**Page:**
+ + + + +
There can be no disputing the dominant factor in this race so far: City's historically sensational scoring. Manuel Pellegrini's side have hit a frightening 68 goals in 23 league fixtures. With a ratio of 2.96 a game, they are by far the most prolific team since the end of World War II.

City have scored three or more in 23 of their 37 games in all competitions, and they haven't drawn a blank in three months.

All of that, of course, is the consequence of a coruscating attack that simply overwhelms and unravels every opposing defence. No matter how you approach them, it seems, City will strip you apart. If Pellegrini refused to call them "invincible" on Friday, they look unstoppable.

"We try to tell the players it does not matter who we play and whether it is at home or away," Pellegrini said. "It is very important to play from the beginning, having a willing mentality, go for the match and work very well with and without the ball. It is the best way to play.

"I don't think it is a romantic thing. When you have top players, I think it is very important for them to have possession of the ball, first of all. I think that is what football is about. If you have the possession, they will make the difference."

Mourinho also insists that could be the difference in whether Chelsea apply their own game or not.

"City score goals," he said. "Normally, when your approach is very defensive, if you concede a goal, you are in trouble and you have to make changes during the games. We are going to try to win. We're not going to change our philosophy. We're going in a certain direction. It's not because of one game playing against certain opponents. We're not going to change our philosophy.

"After that, if they are much better than us, and we cannot express our game or football, that's a different story. But the intention, the way we are going there, the intention we bring with us, is to play a good game."
+ + + + +
**Stated problem:**
Resume the football preview about City's scoring and Chelsea's approach, picking up right after its final Mourinho quote.

**Data shown:**
+ + + + +
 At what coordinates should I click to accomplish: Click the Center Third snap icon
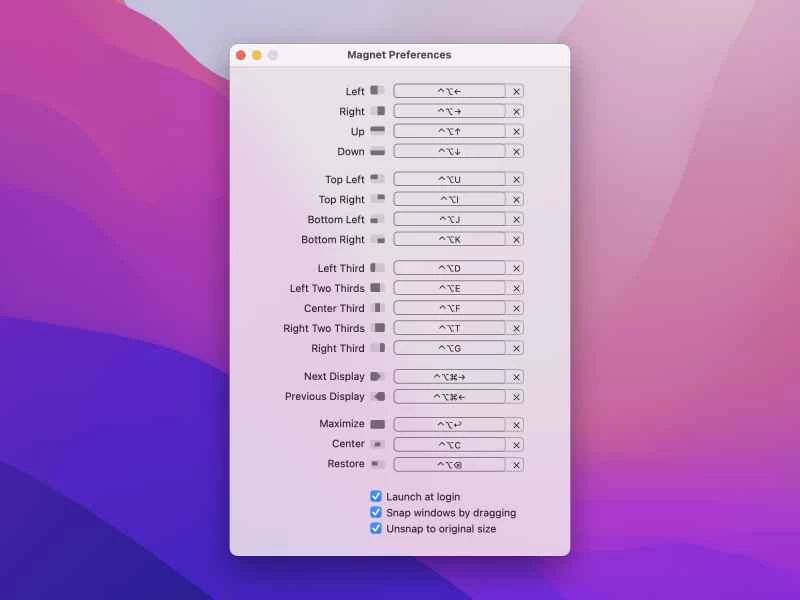click(x=378, y=308)
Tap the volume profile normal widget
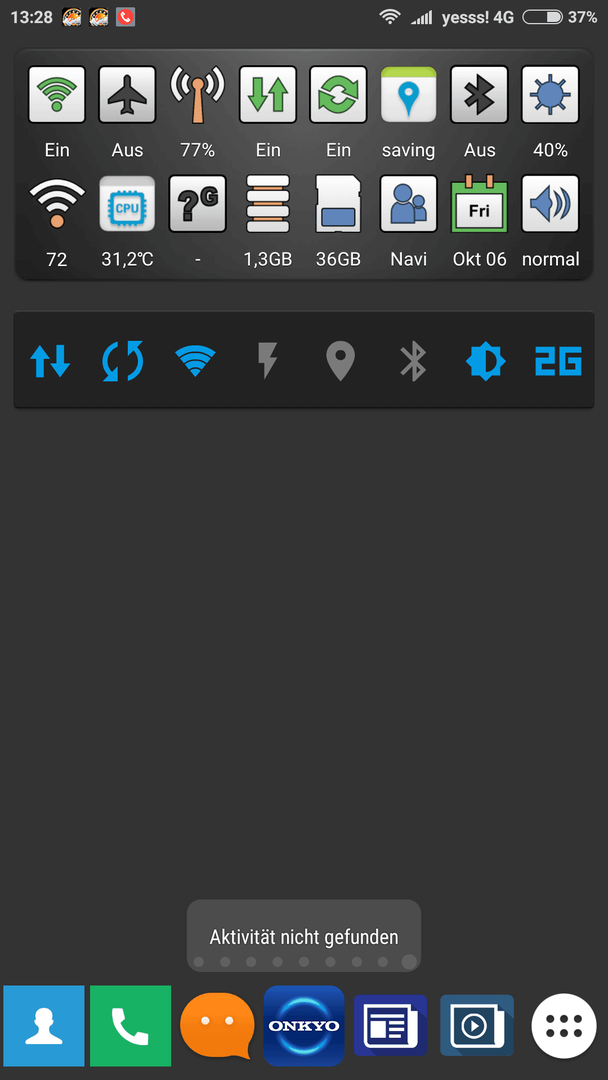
+ + + + +
**Answer to this problem:**
As ever with Mourinho, it's possible this is all a bit of psychology, right up there with his repeated insistence that Chelsea are unlikely to win the league this season because of City’s quality. As well as heaping more pressure on Pellegrini's side, it could serve as a pre-emptive answer to any accusations of hypocrisy after his criticisms of West Ham United following Wednesday's 0-0 draw at Stamford Bridge.

When Mourinho was asked whether he would effectively have to mimic Sam Allardyce's approach to stop City, he was dismissive.

"We don't do that."

Many might point to the fact Mourinho himself seemed perfectly prepared to do exactly that in December's 0-0 draw at Arsenal or, most infamously, the 2010 Champions League semifinal with Inter Milan against Barcelona.

He has argued that Chelsea actually had the superior chances in that match at the Emirates, and that the defensive performance at Camp Nou four years ago is only one side of the story.

"I prefer the first [leg]," Mourinho said with smile when that option was put to him. "When two games are one game, and in one game, you are winning 3-1, you can play the second game in a different way, especially if you play with 10 men 75 minutes."

In other words, Inter played their game, they posed Barca problems of their own, and the Catalans couldn't stop them.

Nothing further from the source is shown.